====== MATERIAL PROVIDED ======

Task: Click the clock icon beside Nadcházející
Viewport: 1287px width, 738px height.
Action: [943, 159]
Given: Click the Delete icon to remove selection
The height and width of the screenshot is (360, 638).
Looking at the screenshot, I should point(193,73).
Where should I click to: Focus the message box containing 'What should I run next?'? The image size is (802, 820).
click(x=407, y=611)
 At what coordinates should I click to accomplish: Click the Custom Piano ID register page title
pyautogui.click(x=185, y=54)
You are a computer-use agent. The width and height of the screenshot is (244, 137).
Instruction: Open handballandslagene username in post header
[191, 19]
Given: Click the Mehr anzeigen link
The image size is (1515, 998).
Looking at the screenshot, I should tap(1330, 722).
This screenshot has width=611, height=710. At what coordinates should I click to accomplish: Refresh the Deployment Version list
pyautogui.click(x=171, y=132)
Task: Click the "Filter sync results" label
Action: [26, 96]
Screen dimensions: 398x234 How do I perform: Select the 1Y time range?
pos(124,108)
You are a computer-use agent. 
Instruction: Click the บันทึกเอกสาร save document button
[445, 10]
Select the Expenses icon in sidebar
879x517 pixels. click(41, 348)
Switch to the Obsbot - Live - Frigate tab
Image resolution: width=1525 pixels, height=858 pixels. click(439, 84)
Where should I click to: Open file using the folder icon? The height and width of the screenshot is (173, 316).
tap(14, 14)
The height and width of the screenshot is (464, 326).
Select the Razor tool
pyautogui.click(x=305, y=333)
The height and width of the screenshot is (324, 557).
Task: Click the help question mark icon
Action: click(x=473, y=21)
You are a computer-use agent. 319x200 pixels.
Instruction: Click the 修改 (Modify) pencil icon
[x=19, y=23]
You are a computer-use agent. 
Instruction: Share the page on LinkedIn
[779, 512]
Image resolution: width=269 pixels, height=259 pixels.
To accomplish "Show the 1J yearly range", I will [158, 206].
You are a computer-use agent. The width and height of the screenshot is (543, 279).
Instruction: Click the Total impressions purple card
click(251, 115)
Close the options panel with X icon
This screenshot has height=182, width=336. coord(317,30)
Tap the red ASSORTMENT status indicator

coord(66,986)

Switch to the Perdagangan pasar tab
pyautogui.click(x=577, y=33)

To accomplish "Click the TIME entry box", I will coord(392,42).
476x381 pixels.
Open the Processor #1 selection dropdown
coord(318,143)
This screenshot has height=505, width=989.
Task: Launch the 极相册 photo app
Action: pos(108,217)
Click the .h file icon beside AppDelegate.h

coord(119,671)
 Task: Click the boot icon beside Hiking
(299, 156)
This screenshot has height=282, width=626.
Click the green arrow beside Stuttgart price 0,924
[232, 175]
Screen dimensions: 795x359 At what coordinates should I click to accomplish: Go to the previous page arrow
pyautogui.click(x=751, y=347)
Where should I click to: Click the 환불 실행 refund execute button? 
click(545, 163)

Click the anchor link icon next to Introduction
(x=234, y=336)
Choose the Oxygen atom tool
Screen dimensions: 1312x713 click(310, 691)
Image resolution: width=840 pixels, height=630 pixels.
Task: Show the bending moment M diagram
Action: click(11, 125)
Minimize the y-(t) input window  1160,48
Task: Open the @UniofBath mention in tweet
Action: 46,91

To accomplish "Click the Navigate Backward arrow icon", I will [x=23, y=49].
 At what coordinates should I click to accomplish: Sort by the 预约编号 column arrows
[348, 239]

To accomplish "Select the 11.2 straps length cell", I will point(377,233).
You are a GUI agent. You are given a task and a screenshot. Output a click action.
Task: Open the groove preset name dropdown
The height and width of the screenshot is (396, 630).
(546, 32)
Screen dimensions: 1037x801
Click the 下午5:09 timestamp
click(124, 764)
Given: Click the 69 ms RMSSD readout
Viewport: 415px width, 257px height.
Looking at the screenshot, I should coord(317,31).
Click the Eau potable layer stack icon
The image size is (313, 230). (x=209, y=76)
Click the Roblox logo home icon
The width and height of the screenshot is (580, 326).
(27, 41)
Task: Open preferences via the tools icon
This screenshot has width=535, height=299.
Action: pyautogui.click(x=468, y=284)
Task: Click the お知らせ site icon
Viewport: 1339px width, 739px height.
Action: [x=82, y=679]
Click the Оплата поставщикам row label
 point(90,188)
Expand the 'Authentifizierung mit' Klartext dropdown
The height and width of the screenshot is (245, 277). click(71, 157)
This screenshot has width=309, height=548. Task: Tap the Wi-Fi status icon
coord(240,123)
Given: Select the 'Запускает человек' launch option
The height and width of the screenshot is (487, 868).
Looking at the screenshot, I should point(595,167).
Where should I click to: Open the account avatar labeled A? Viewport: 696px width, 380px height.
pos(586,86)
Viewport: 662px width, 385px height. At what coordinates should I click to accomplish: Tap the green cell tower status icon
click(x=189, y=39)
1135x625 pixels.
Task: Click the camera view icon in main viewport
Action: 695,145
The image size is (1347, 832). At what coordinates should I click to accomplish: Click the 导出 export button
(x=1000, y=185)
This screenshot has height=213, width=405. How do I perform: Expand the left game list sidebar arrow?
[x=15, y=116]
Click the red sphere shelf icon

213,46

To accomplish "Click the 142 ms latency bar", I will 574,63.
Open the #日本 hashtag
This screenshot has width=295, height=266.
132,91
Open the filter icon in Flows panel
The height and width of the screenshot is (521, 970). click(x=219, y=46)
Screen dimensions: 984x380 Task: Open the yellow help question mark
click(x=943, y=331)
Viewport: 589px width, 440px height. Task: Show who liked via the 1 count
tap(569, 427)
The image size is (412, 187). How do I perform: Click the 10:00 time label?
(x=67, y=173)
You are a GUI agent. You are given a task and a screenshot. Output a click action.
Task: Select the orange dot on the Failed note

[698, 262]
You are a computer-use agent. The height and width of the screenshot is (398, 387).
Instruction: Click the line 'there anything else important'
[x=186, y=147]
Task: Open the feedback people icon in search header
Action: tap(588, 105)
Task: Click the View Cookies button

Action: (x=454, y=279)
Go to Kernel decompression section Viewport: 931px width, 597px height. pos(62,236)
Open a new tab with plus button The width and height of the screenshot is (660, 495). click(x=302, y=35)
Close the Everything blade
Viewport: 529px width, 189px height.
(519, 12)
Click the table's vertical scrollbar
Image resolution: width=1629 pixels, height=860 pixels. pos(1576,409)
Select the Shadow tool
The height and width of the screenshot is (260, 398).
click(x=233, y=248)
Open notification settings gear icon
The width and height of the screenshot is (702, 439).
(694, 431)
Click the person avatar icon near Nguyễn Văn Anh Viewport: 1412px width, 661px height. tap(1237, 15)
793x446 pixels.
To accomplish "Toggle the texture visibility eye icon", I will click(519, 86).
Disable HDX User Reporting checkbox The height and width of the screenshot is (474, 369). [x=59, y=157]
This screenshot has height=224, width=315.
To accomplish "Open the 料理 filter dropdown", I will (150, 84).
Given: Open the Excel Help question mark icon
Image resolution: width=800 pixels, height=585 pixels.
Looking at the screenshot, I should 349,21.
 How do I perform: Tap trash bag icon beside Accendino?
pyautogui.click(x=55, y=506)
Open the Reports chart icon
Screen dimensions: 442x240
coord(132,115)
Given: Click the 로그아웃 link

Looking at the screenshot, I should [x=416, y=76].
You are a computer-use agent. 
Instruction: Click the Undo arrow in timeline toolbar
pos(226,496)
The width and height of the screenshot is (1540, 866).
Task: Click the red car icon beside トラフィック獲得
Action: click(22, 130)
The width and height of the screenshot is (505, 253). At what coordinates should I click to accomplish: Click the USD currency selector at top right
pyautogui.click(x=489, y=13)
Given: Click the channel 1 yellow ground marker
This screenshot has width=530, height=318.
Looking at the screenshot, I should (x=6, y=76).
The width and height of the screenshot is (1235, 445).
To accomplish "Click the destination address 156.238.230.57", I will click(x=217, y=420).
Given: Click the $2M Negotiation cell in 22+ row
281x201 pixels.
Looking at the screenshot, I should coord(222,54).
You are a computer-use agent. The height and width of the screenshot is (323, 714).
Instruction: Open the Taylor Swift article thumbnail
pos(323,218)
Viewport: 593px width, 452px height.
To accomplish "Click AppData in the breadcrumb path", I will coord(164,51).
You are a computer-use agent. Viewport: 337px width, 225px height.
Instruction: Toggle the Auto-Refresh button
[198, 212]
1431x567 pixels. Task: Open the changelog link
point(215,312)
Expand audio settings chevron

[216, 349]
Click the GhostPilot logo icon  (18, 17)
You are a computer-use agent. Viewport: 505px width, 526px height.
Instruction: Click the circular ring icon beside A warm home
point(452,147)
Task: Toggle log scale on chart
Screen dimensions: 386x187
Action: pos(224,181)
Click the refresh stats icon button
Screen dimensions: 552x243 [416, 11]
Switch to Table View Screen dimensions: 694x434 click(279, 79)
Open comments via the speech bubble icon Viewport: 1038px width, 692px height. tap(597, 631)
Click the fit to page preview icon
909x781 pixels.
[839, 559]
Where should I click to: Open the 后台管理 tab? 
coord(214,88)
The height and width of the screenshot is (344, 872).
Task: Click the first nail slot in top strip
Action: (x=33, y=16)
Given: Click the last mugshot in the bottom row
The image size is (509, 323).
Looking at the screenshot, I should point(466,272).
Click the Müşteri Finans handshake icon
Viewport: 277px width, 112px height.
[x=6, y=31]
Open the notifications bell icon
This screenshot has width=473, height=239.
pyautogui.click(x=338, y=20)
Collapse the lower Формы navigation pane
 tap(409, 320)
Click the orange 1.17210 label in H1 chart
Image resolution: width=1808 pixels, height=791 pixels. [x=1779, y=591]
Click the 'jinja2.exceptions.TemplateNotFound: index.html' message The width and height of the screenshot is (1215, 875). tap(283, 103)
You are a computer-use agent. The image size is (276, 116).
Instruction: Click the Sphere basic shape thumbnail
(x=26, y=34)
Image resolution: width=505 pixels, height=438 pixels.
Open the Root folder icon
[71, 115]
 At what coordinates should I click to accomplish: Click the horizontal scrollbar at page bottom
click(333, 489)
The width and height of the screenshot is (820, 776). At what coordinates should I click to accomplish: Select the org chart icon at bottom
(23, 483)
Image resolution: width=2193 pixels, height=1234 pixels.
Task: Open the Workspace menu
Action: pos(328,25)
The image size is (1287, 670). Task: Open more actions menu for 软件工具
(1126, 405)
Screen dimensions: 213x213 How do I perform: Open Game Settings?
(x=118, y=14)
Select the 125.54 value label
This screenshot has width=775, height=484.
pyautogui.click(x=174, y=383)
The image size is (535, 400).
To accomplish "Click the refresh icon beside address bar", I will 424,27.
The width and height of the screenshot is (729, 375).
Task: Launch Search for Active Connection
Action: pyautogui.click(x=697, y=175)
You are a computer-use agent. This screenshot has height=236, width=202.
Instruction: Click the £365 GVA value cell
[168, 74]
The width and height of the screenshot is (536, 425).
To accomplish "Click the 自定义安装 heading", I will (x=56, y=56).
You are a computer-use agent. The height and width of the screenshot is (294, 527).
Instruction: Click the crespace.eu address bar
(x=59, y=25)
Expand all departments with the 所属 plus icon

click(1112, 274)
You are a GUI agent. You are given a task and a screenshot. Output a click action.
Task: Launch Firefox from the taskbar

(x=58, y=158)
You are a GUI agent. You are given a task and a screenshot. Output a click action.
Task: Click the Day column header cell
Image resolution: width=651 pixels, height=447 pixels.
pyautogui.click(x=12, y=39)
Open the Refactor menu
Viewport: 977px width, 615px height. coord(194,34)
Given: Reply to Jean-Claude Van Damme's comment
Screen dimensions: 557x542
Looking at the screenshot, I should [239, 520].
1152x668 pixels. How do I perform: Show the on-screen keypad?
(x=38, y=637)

======

▸ PROBLEM REQUIREMENTS:
Reproduce the records exactly from their beginning through the line containing "[x=19, y=23]", with both of those ends included.

▸ EXERCISE OUTPUT:
Task: Click the clock icon beside Nadcházející
Viewport: 1287px width, 738px height.
Action: [943, 159]
Given: Click the Delete icon to remove selection
The height and width of the screenshot is (360, 638).
Looking at the screenshot, I should point(193,73).
Where should I click to: Focus the message box containing 'What should I run next?'? The image size is (802, 820).
click(x=407, y=611)
 At what coordinates should I click to accomplish: Click the Custom Piano ID register page title
pyautogui.click(x=185, y=54)
You are a computer-use agent. The width and height of the screenshot is (244, 137).
Instruction: Open handballandslagene username in post header
[191, 19]
Given: Click the Mehr anzeigen link
The image size is (1515, 998).
Looking at the screenshot, I should tap(1330, 722).
This screenshot has width=611, height=710. At what coordinates should I click to accomplish: Refresh the Deployment Version list
pyautogui.click(x=171, y=132)
Task: Click the "Filter sync results" label
Action: [26, 96]
Screen dimensions: 398x234 How do I perform: Select the 1Y time range?
pos(124,108)
You are a computer-use agent. 
Instruction: Click the บันทึกเอกสาร save document button
[445, 10]
Select the Expenses icon in sidebar
879x517 pixels. click(41, 348)
Switch to the Obsbot - Live - Frigate tab
Image resolution: width=1525 pixels, height=858 pixels. click(439, 84)
Where should I click to: Open file using the folder icon? The height and width of the screenshot is (173, 316).
tap(14, 14)
The height and width of the screenshot is (464, 326).
Select the Razor tool
pyautogui.click(x=305, y=333)
The height and width of the screenshot is (324, 557).
Task: Click the help question mark icon
Action: click(x=473, y=21)
You are a computer-use agent. 319x200 pixels.
Instruction: Click the 修改 (Modify) pencil icon
[x=19, y=23]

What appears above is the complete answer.